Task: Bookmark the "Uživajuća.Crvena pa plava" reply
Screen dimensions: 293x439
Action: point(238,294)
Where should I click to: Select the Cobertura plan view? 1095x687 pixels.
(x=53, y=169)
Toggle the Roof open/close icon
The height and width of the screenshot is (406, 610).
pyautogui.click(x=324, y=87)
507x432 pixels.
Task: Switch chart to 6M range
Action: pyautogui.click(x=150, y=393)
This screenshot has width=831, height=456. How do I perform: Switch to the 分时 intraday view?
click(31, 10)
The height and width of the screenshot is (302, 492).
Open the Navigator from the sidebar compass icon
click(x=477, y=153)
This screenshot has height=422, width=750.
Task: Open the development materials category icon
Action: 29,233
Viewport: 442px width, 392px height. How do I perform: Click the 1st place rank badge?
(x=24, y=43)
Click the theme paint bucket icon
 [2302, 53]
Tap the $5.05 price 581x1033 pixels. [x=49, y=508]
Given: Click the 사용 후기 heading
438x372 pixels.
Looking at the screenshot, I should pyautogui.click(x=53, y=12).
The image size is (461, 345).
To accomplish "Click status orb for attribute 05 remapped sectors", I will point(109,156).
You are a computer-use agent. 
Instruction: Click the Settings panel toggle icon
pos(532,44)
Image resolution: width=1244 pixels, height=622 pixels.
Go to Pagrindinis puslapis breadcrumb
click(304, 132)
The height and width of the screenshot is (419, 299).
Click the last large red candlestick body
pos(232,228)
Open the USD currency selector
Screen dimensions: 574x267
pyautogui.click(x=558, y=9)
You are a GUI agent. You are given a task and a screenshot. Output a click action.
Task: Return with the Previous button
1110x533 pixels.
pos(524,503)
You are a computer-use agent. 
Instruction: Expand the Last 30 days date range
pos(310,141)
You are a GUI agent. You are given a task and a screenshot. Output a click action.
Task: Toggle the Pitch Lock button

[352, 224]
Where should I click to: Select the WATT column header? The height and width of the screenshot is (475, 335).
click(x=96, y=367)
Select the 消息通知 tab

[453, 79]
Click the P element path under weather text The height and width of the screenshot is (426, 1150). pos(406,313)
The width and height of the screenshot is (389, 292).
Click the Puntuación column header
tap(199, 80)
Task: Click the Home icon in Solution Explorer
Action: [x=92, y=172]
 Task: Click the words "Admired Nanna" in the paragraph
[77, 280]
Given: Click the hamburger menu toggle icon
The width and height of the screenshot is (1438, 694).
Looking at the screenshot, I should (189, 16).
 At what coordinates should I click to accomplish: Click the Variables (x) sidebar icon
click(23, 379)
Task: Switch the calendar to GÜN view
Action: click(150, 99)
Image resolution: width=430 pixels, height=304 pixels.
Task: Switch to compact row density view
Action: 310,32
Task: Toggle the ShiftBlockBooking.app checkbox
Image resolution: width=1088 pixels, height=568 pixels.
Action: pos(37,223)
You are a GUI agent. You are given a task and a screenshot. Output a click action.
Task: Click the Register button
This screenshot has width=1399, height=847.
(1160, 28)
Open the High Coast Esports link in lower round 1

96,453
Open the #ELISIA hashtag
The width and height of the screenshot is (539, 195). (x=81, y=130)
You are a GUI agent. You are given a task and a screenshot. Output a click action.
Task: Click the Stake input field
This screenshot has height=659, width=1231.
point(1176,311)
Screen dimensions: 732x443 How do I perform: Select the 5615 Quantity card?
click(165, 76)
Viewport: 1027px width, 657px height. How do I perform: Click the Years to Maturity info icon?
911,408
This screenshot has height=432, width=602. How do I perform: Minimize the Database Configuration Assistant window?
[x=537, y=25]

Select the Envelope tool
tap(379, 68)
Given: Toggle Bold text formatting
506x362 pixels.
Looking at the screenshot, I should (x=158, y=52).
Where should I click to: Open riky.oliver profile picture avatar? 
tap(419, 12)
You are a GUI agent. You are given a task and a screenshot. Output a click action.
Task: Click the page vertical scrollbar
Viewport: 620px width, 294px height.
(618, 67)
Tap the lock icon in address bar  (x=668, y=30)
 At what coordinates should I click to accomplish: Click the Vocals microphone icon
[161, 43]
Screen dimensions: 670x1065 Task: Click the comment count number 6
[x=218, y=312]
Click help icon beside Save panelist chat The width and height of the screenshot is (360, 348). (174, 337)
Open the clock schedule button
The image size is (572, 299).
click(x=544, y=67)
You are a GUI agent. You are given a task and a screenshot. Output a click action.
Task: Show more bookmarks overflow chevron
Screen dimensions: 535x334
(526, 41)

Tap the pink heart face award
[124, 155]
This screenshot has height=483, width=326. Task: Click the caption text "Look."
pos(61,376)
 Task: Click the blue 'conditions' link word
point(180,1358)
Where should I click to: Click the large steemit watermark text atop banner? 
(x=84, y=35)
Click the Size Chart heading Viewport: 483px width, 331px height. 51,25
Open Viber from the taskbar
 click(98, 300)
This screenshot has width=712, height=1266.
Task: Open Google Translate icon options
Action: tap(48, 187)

######

### Requirements
Can you rewrite all of the records above with "GUI agent" changed to "screen agent", leaving everything else unchanged?

### In response
Task: Bookmark the "Uživajuća.Crvena pa plava" reply
Screen dimensions: 293x439
Action: point(238,294)
Where should I click to: Select the Cobertura plan view? 1095x687 pixels.
(x=53, y=169)
Toggle the Roof open/close icon
The height and width of the screenshot is (406, 610).
pyautogui.click(x=324, y=87)
507x432 pixels.
Task: Switch chart to 6M range
Action: pyautogui.click(x=150, y=393)
This screenshot has width=831, height=456. How do I perform: Switch to the 分时 intraday view?
click(31, 10)
The height and width of the screenshot is (302, 492).
Open the Navigator from the sidebar compass icon
click(x=477, y=153)
This screenshot has height=422, width=750.
Task: Open the development materials category icon
Action: 29,233
Viewport: 442px width, 392px height. How do I perform: Click the 1st place rank badge?
(x=24, y=43)
Click the theme paint bucket icon
 [2302, 53]
Tap the $5.05 price 581x1033 pixels. [x=49, y=508]
Given: Click the 사용 후기 heading
438x372 pixels.
Looking at the screenshot, I should pyautogui.click(x=53, y=12).
The image size is (461, 345).
To accomplish "Click status orb for attribute 05 remapped sectors", I will point(109,156).
You are a computer-use agent. 
Instruction: Click the Settings panel toggle icon
pos(532,44)
Image resolution: width=1244 pixels, height=622 pixels.
Go to Pagrindinis puslapis breadcrumb
click(304, 132)
The height and width of the screenshot is (419, 299).
Click the last large red candlestick body
pos(232,228)
Open the USD currency selector
Screen dimensions: 574x267
pyautogui.click(x=558, y=9)
You are a screen agent. You are given a task and a screenshot. Output a click action.
Task: Return with the Previous button
1110x533 pixels.
pos(524,503)
You are a computer-use agent. 
Instruction: Expand the Last 30 days date range
pos(310,141)
You are a screen agent. You are given a task and a screenshot. Output a click action.
Task: Toggle the Pitch Lock button

[352, 224]
Where should I click to: Select the WATT column header? The height and width of the screenshot is (475, 335).
click(x=96, y=367)
Select the 消息通知 tab

[453, 79]
Click the P element path under weather text The height and width of the screenshot is (426, 1150). pos(406,313)
The width and height of the screenshot is (389, 292).
Click the Puntuación column header
tap(199, 80)
Task: Click the Home icon in Solution Explorer
Action: [x=92, y=172]
 Task: Click the words "Admired Nanna" in the paragraph
[77, 280]
Given: Click the hamburger menu toggle icon
The width and height of the screenshot is (1438, 694).
Looking at the screenshot, I should (189, 16).
 At what coordinates should I click to accomplish: Click the Variables (x) sidebar icon
click(23, 379)
Task: Switch the calendar to GÜN view
Action: click(150, 99)
Image resolution: width=430 pixels, height=304 pixels.
Task: Switch to compact row density view
Action: 310,32
Task: Toggle the ShiftBlockBooking.app checkbox
Image resolution: width=1088 pixels, height=568 pixels.
Action: pos(37,223)
You are a screen agent. You are given a task and a screenshot. Output a click action.
Task: Click the Register button
This screenshot has width=1399, height=847.
(1160, 28)
Open the High Coast Esports link in lower round 1

96,453
Open the #ELISIA hashtag
The width and height of the screenshot is (539, 195). (x=81, y=130)
You are a screen agent. You are given a task and a screenshot. Output a click action.
Task: Click the Stake input field
This screenshot has height=659, width=1231.
point(1176,311)
Screen dimensions: 732x443 How do I perform: Select the 5615 Quantity card?
click(165, 76)
Viewport: 1027px width, 657px height. How do I perform: Click the Years to Maturity info icon?
911,408
This screenshot has height=432, width=602. How do I perform: Minimize the Database Configuration Assistant window?
[x=537, y=25]

Select the Envelope tool
tap(379, 68)
Given: Toggle Bold text formatting
506x362 pixels.
Looking at the screenshot, I should (x=158, y=52).
Where should I click to: Open riky.oliver profile picture avatar? 
tap(419, 12)
You are a screen agent. You are given a task and a screenshot. Output a click action.
Task: Click the page vertical scrollbar
Viewport: 620px width, 294px height.
(618, 67)
Tap the lock icon in address bar  (x=668, y=30)
 At what coordinates should I click to accomplish: Click the Vocals microphone icon
[161, 43]
Screen dimensions: 670x1065 Task: Click the comment count number 6
[x=218, y=312]
Click help icon beside Save panelist chat The width and height of the screenshot is (360, 348). (174, 337)
Open the clock schedule button
The image size is (572, 299).
click(x=544, y=67)
You are a screen agent. You are given a task and a screenshot. Output a click action.
Task: Show more bookmarks overflow chevron
Screen dimensions: 535x334
(526, 41)

Tap the pink heart face award
[124, 155]
This screenshot has height=483, width=326. Task: Click the caption text "Look."
pos(61,376)
 Task: Click the blue 'conditions' link word
point(180,1358)
Where should I click to: Click the large steemit watermark text atop banner? 
(x=84, y=35)
Click the Size Chart heading Viewport: 483px width, 331px height. 51,25
Open Viber from the taskbar
 click(98, 300)
This screenshot has width=712, height=1266.
Task: Open Google Translate icon options
Action: tap(48, 187)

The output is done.